Proposta de Crédito Suplementar para Reforma Tributária em Análise no Congresso Nacional
No dia 12 de maio de 2026, o Congresso Nacional brasileiro está em processo de avaliação de um projeto de lei que visa a abertura de um crédito suplementar no Orçamento de 2026, totalizando R$ 240 milhões. Essa iniciativa faz parte das preparações para a implementação da reforma tributária, vinculada ao PLN 4/26.
Os recursos oriundos desse crédito serão utilizados em uma operação de crédito que será realizada em colaboração com o Banco Interamericano de Desenvolvimento (BID). O enfoque principal deste financiamento é a terceira edição do Programa de Modernização da Gestão Fiscal, um projeto que busca aprimorar a administração das receitas além da gestão fiscal, financeira e patrimonial do governo federal, em sinergia com estados, o Distrito Federal e municípios.

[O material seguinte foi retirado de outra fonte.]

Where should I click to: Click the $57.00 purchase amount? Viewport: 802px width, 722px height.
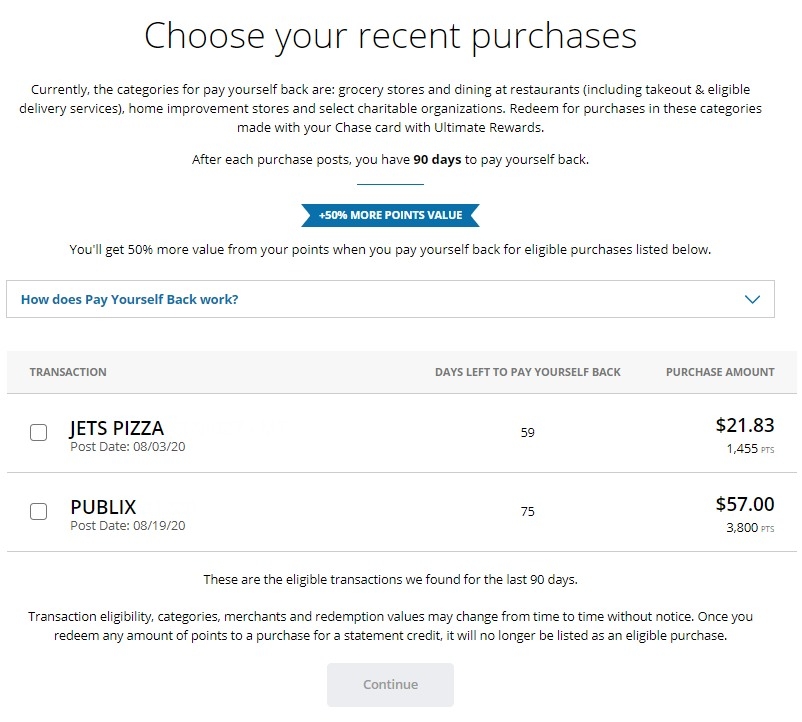tap(745, 504)
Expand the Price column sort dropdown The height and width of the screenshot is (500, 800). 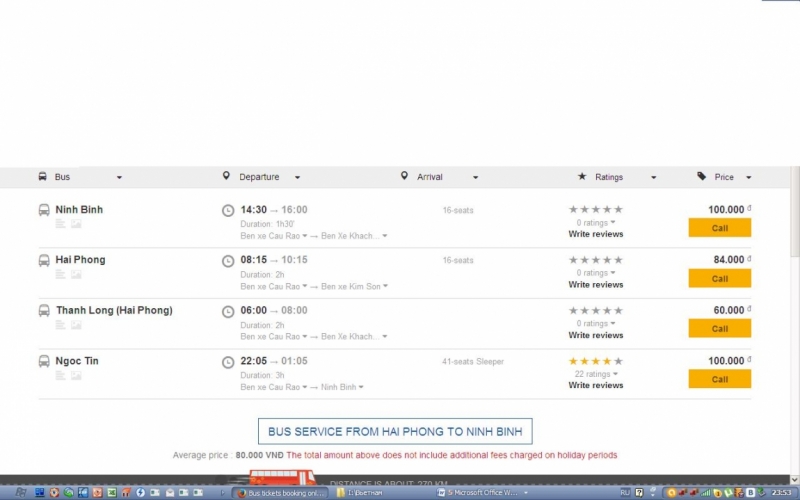748,177
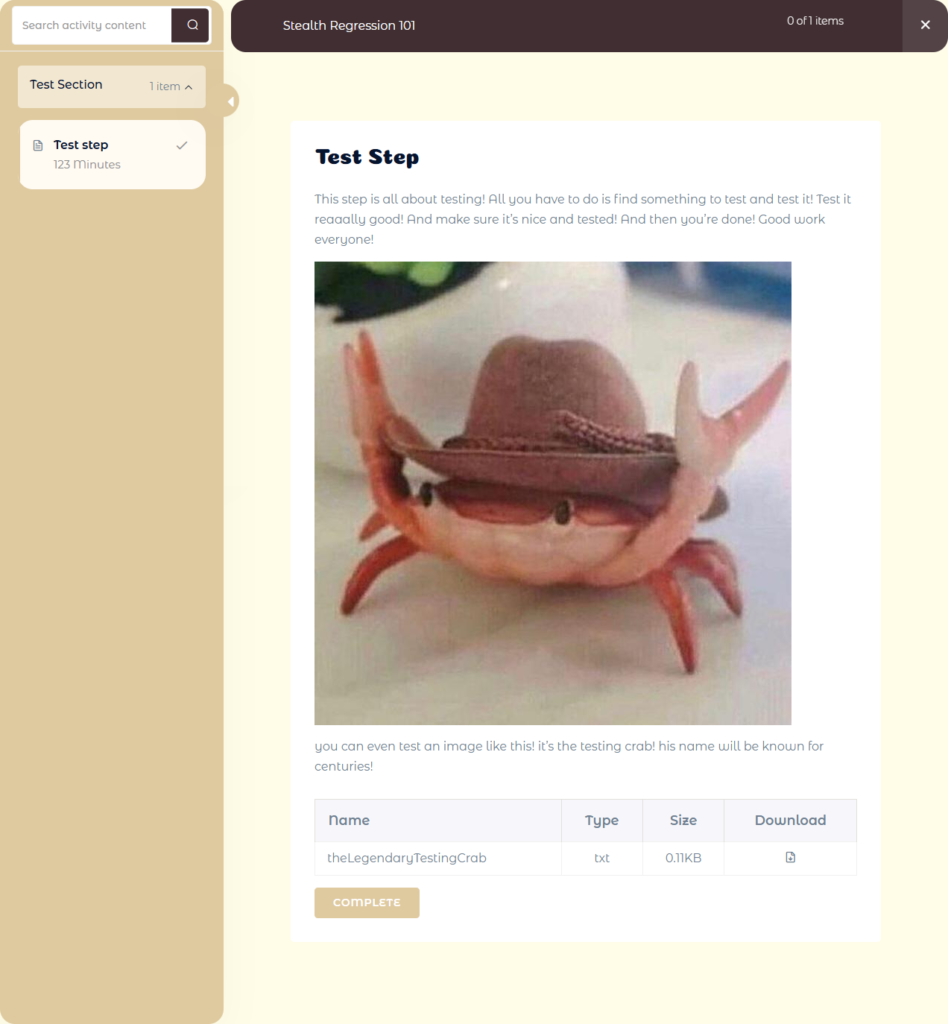Click theLegendaryTestingCrab file name
948x1024 pixels.
tap(407, 858)
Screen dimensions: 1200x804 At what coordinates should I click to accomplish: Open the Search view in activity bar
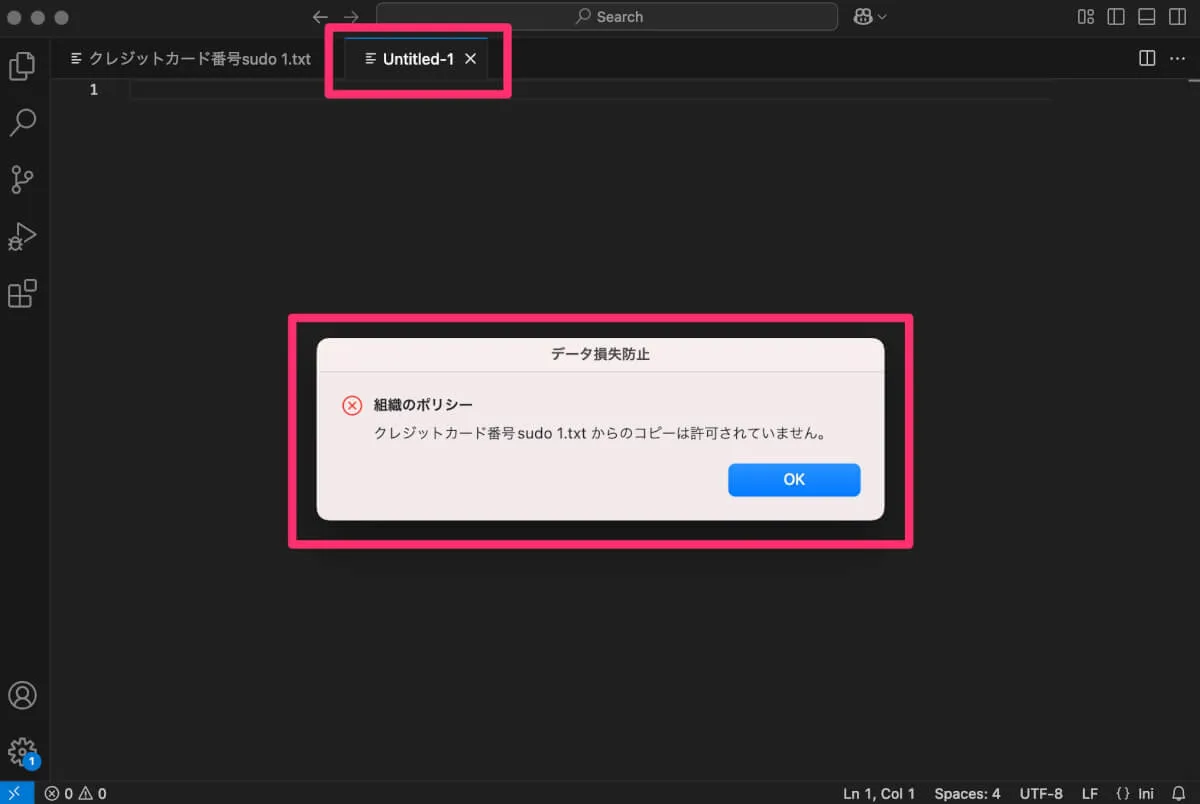(22, 123)
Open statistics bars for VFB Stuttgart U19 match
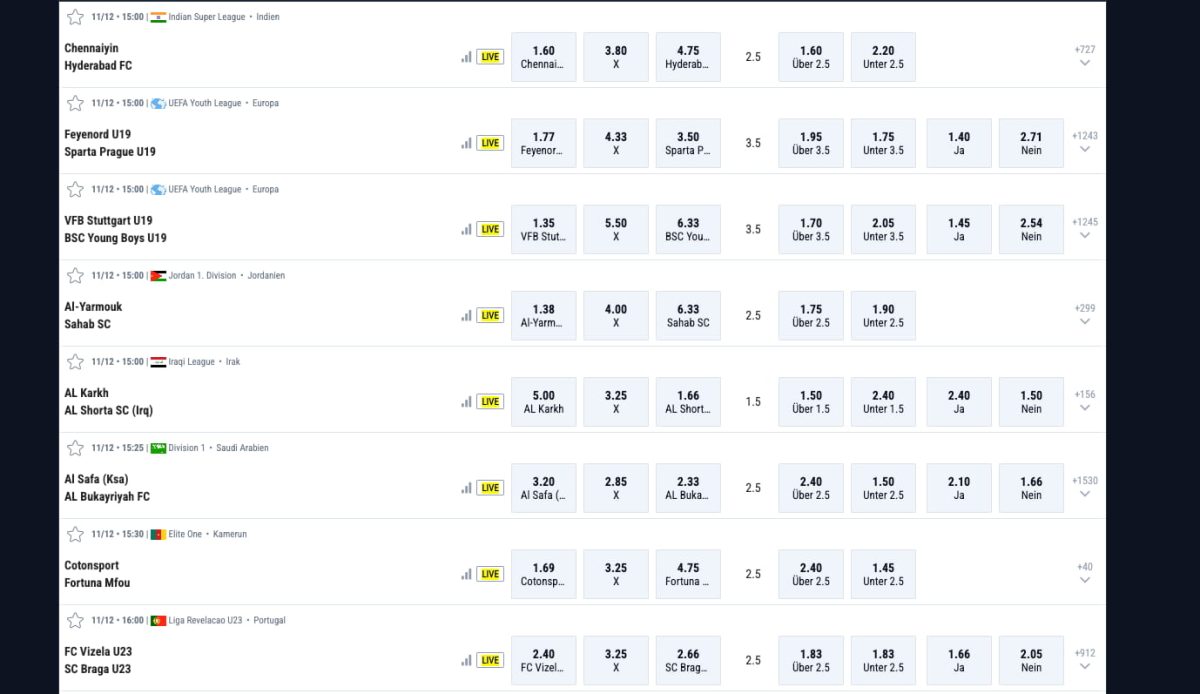Image resolution: width=1200 pixels, height=694 pixels. tap(466, 229)
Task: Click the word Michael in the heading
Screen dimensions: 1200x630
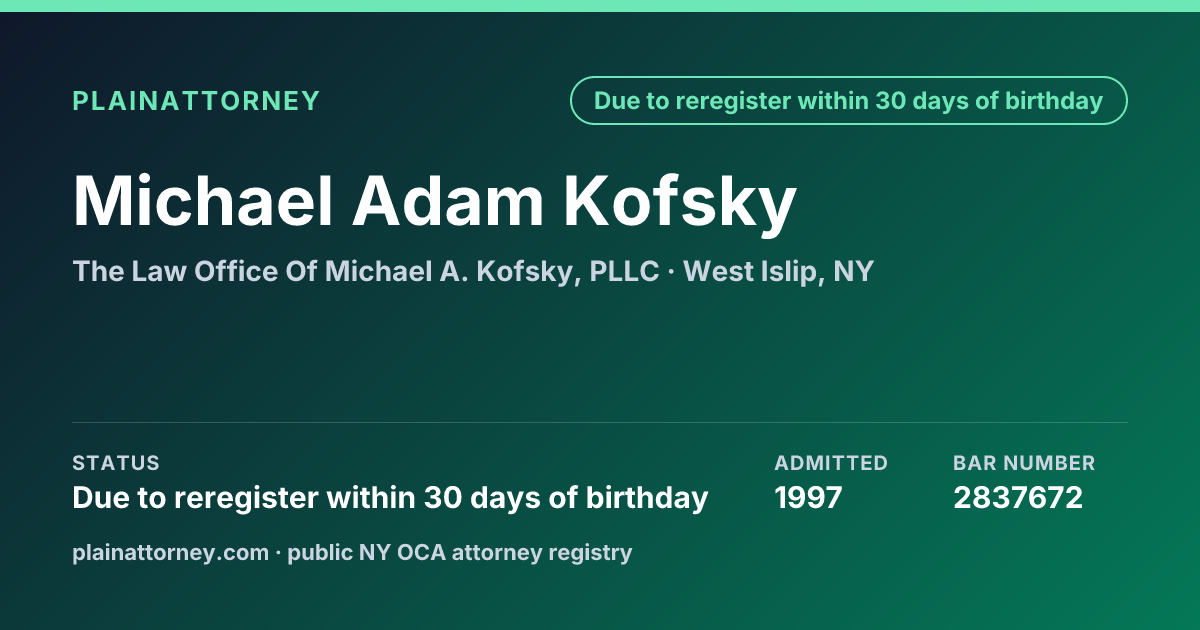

Conforme informações contidas na mensagem que introduz o projeto, o Ministério da Fazenda será responsável pela coordenação do repasse dos recursos. Os entes federativos interessados em acessar esses montantes precisarão formalizar sua solicitação, respaldando-a por pareceres técnicos e jurídicos que evidenciem a viabilidade econômica e social da operação, bem como o relacionamento custo-benefício. É um mecanismo que busca garantir que os investimentos realizados estejam alinhados com as necessidades e prioridades locais.
O passo seguinte na tramitação do projeto envolve a análise pela Comissão Mista de Orçamento, um grupo composto por deputados e senadores que examina propostas orçamentárias elaboradas pelo Executivo, que incluem a Lei de Diretrizes Orçamentárias (LDO), a Lei Orçamentária Anual (LOA) e o Plano Plurianual (PPA). Após essa etapa, o projeto será submetido à votação no Plenário do Congresso Nacional, em sessão conjunta, onde os membros da Câmara dos Deputados e do Senado Federal discutirão e decidirão sobre a aprovação ou não da proposta.
Este movimento demonstra a continuidade dos esforços do governo brasileiro para promover reformas estruturais que visam a modernização fiscal e a melhoria da eficiência na gestão pública, refletindo um comprometimento com práticas que possam incentivar o desenvolvimento regional e um ambiente fiscal mais transparente e eficiente.